Here we are again, a step further into landing that new job. Let us look beyond arranging a good CV.
Interviews, now this very important step to getting a job is where even a great CV writer can still fail. Apart from the fact that your CV is your first point of marketing, it doesn't guarantee you a job if you suck at answering interview questions. From a recent survey carried out, I was able to compile 5 most asked questions that interviewers will for sure not forget to ask even though most job-seekers pray they skip.
Read on and learn how to give appropriate answers to these questions lest you come across them in a job interview. Enjoy!
Question 1: Where do you see yourself five years from now?
ANSWER: Every employer looks out for a long term commitment & hence this question. Please reassure your interviewer that you’re looking for a long-term commitment because the role is something you have been looking out for.
Example: I am very much interested in making a long-term commitment with your esteemed Organization. Considering what you’ve told me about this position, it’s something that I have been looking out for & are aligned to my skill set & I am sure of making visible contribution to
company’s overall growth objectives. I am confident if I do my work with par excellence, opportunities will open up for me. It’s always been the same in my career, and I’m confident I’ll have similar opportunities here as well.
Question 2: Tell me about a situation when your work was criticized.
ANSWERS: Start by emphasizing the positive feedback you’ve been getting all through your career and then try answering this tricky question.
No one is perfect and you always welcome suggestions on how to improve your performance. After this, give an example of a learning experience from early days in your career and relate it to the ways it has helped you. This would demonstrate that you have learned from your experience.
Another way to answer this question would be to describe your intention to broaden your master of an area of growing importance in your field.

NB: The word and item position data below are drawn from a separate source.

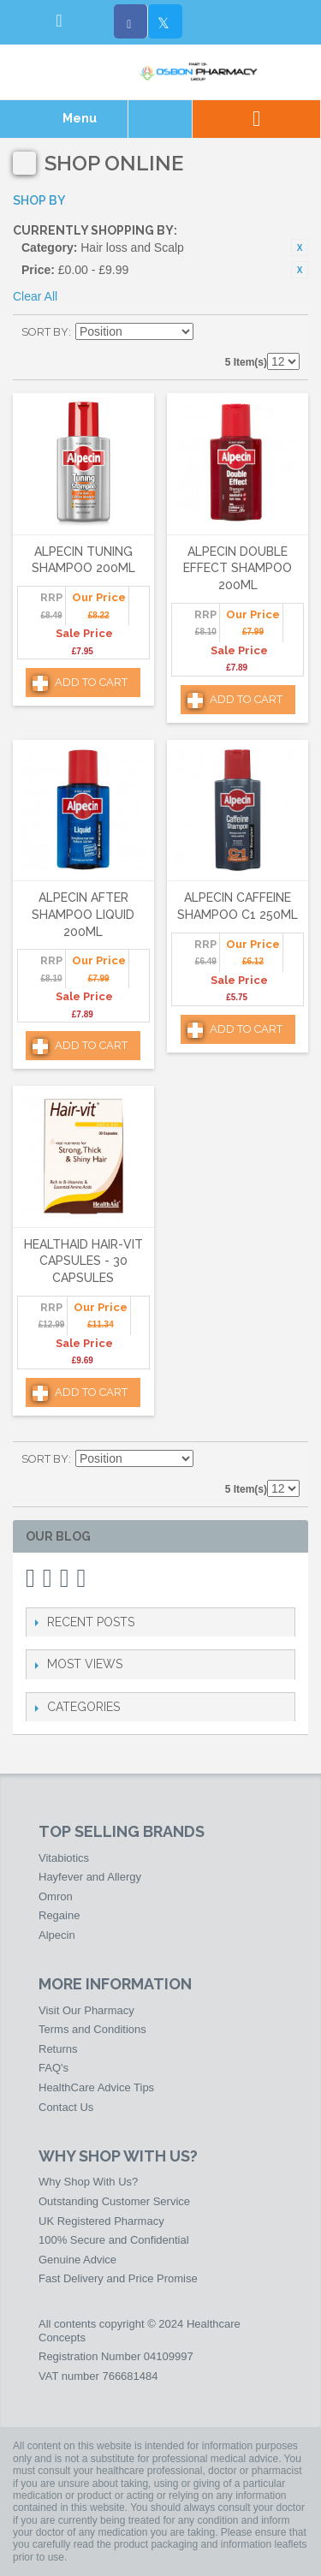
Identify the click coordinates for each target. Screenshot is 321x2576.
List (287, 332)
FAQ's (53, 2067)
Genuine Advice (77, 2259)
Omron (56, 1896)
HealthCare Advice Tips (96, 2087)
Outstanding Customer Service (114, 2201)
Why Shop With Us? (88, 2181)
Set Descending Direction (209, 332)
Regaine (59, 1915)
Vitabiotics (64, 1858)
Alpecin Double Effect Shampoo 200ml (237, 568)
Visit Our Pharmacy (86, 2010)
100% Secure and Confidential (114, 2239)
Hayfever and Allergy (90, 1876)
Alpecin (57, 1935)
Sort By (44, 331)
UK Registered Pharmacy (101, 2221)
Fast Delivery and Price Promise (118, 2278)
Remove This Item (299, 247)
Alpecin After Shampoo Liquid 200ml (83, 914)
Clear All (35, 296)
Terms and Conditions (92, 2029)
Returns (58, 2048)
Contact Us (66, 2107)
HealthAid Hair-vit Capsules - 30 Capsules (83, 1261)
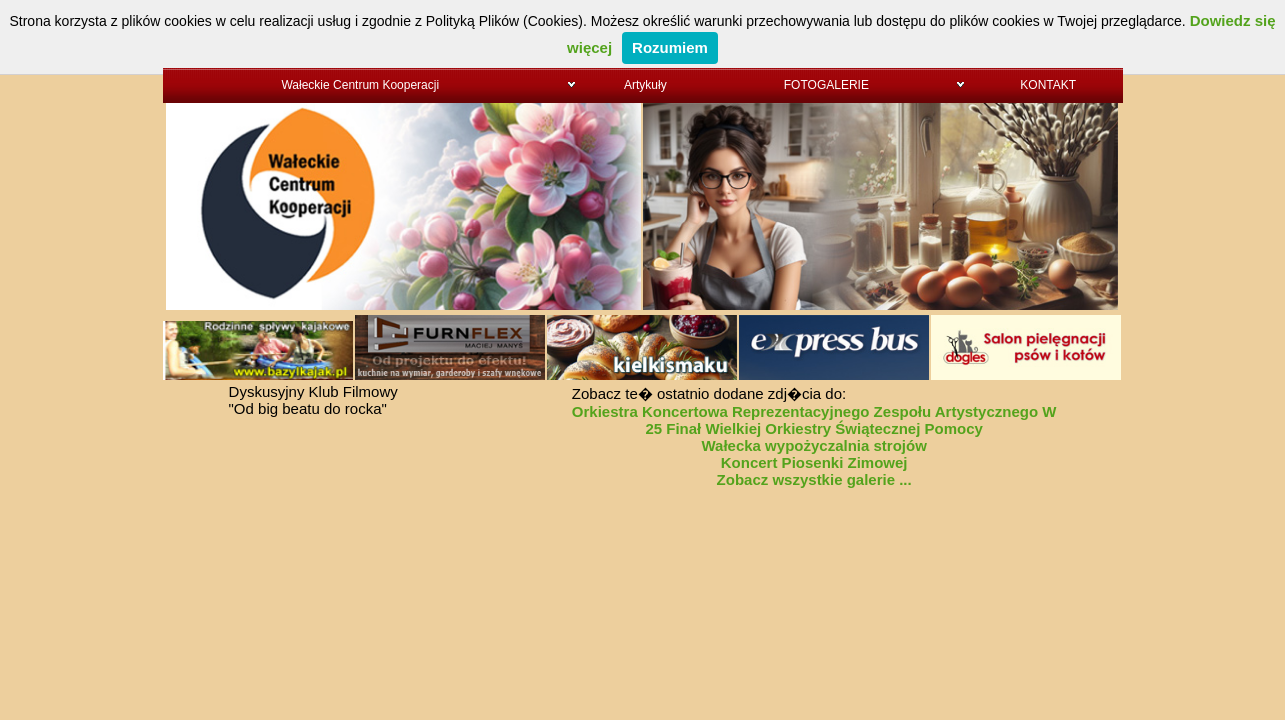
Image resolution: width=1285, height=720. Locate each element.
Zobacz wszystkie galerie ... (814, 479)
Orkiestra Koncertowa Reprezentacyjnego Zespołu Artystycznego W (814, 411)
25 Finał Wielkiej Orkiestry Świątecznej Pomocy (814, 428)
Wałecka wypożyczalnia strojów (813, 445)
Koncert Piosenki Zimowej (814, 462)
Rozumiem (670, 47)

For example, this might be a computer program you’ve been meaning to sit down and learn… a new management technique you’ve read about…or perhaps attending a seminar on some cutting-edge branch of your profession.

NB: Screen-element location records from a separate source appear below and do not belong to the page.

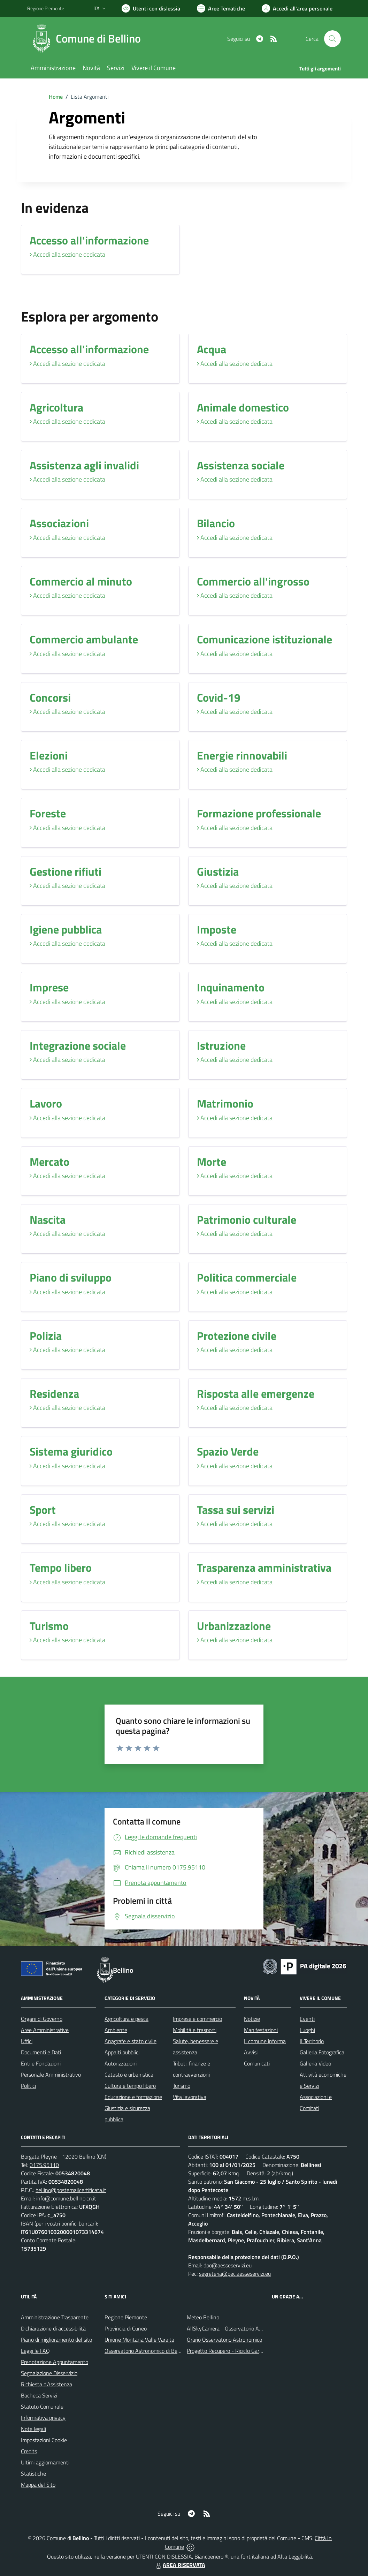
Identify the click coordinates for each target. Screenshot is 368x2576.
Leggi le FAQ (35, 2351)
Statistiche (33, 2473)
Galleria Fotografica (322, 2052)
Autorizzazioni (121, 2063)
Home (56, 96)
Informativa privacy (43, 2417)
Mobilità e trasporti (194, 2030)
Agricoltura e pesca (126, 2019)
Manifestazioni (261, 2030)
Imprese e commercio (197, 2019)
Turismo (181, 2086)
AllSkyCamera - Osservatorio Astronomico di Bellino (247, 2328)
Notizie (252, 2019)
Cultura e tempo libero (130, 2086)
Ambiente (116, 2030)
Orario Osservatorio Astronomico (224, 2339)
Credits (29, 2451)
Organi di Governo (41, 2019)
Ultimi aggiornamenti (45, 2462)
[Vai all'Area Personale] (297, 8)
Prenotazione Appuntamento (54, 2362)
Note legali (33, 2429)
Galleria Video (315, 2063)
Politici (28, 2086)
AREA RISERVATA (179, 2565)
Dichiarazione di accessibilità (53, 2328)
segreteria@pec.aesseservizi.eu (235, 2273)
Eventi (307, 2019)
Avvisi (251, 2052)
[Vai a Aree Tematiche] (221, 8)
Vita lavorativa (189, 2097)
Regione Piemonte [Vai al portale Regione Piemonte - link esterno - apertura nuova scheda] (45, 8)
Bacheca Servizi (39, 2395)
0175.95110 (44, 2165)
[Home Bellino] (88, 38)
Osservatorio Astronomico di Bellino (146, 2351)
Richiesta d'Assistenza (46, 2384)
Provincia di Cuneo (126, 2328)
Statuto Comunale (42, 2406)
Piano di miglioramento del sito (56, 2339)
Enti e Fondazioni (41, 2063)
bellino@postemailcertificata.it (71, 2190)
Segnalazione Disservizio (49, 2373)
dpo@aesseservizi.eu (228, 2265)
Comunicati (257, 2063)
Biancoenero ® (211, 2556)
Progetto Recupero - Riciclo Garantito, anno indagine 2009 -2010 (263, 2351)
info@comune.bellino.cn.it (66, 2198)
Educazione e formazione (133, 2097)
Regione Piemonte (126, 2317)
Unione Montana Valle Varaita (139, 2339)
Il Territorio (312, 2041)
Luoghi (307, 2030)
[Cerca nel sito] (332, 38)
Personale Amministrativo (51, 2074)
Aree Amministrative (45, 2030)
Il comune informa (265, 2041)
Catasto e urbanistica (129, 2074)
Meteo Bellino (203, 2317)
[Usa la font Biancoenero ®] (151, 8)
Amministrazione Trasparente (55, 2317)
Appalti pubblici (122, 2052)
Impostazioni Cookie (44, 2440)
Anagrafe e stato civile (130, 2041)
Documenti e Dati (41, 2052)
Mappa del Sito (38, 2484)
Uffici (26, 2041)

The key here is to focus on something not essential to your brilliant performance but has added another dimension to your knowledge.
Question 3: Can you work under pressure?
ANSWER: Absolutely. Prove it with an example from your earlier organization where the project/task was completed within stipulated TAT under severe pressure.

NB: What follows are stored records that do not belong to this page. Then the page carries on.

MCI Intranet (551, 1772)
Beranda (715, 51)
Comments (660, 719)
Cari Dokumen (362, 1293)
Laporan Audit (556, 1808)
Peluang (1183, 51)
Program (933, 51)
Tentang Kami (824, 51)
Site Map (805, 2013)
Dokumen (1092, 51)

Question 4: What makes you angry?
Examples: If you are a reserved person:
ANSWER: “I’m an even-tempered and positive person by nature, and I believe this helps me a great deal in keeping my department running smoothly. I believe in communicating clearly what’s expected, getting people’s commitment aligned towards those goals, and then following up
continuously to check progress.”
“If anything is going off track, I want to know about it in early days. If, after that kind of open communication and follow up, someone isn’t getting the job done, I’ll want to know why. If there’s no good reason, then I’ll get impatient and angry…and take appropriate steps from there.
If you are feisty by nature:
“You know what makes me angry? People who (the fill in the blanks with the most objectionable traits for this type of position)…people who don’t pull their own weight, who are negative, people wa particular manner ho lie…etc.”
Question 5: What was the toughest decision you ever had to make?
ANSWER: Be prepared with a good example, explaining why the decision was difficult…the process you followed in reaching it…the courageous or effective way you carried it out…and the great results.
Hope you have been able to learn a thing or two from this write-up. When next you go for an interview, please arm yourself with these answers so you won't be caught off-guard. Until we come your way some other time, enjoy!